[Saved data entries]
+++

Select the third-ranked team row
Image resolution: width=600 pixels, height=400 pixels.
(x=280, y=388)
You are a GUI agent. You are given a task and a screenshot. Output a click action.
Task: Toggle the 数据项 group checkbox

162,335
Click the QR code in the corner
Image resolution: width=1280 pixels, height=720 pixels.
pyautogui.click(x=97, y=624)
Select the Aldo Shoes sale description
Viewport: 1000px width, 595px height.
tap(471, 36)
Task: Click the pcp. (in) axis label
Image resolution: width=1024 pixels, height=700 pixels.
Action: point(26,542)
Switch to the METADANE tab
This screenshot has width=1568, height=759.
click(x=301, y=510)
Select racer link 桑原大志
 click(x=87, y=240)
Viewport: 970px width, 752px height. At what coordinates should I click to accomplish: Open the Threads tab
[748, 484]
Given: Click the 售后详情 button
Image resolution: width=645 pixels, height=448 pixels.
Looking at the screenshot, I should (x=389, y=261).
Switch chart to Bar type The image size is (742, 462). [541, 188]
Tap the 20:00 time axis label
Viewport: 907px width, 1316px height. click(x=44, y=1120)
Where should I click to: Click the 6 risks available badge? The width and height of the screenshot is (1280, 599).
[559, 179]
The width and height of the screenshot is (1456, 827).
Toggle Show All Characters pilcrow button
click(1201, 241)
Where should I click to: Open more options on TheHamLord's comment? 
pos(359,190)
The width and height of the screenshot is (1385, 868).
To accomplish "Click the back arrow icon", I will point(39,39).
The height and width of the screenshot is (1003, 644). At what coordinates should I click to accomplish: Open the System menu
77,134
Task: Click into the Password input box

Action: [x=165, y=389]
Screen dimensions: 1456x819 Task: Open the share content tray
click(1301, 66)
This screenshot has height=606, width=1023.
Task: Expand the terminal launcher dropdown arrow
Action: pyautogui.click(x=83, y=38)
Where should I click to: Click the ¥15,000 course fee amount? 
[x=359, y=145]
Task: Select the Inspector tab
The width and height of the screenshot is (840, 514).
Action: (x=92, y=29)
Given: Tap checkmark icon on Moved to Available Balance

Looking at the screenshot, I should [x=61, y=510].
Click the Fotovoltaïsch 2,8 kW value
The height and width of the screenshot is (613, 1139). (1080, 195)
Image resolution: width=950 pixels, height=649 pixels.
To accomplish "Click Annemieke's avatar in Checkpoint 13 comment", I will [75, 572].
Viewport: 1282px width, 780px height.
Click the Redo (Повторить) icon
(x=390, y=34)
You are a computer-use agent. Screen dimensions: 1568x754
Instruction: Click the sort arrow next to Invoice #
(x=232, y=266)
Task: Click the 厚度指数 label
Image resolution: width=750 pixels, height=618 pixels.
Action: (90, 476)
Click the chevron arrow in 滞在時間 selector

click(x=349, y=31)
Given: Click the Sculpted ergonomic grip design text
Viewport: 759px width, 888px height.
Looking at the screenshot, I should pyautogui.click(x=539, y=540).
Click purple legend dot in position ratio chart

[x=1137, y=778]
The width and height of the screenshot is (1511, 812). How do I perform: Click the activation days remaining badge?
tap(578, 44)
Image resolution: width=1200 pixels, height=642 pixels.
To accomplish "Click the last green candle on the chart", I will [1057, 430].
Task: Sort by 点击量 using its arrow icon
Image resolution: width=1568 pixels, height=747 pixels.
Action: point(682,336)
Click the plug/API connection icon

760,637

+++

→ WORK TASK
Tally every line in these entries where the string "will" occurs. The tally alone is the answer.

→ SOLUTION TO THIS EXERCISE
3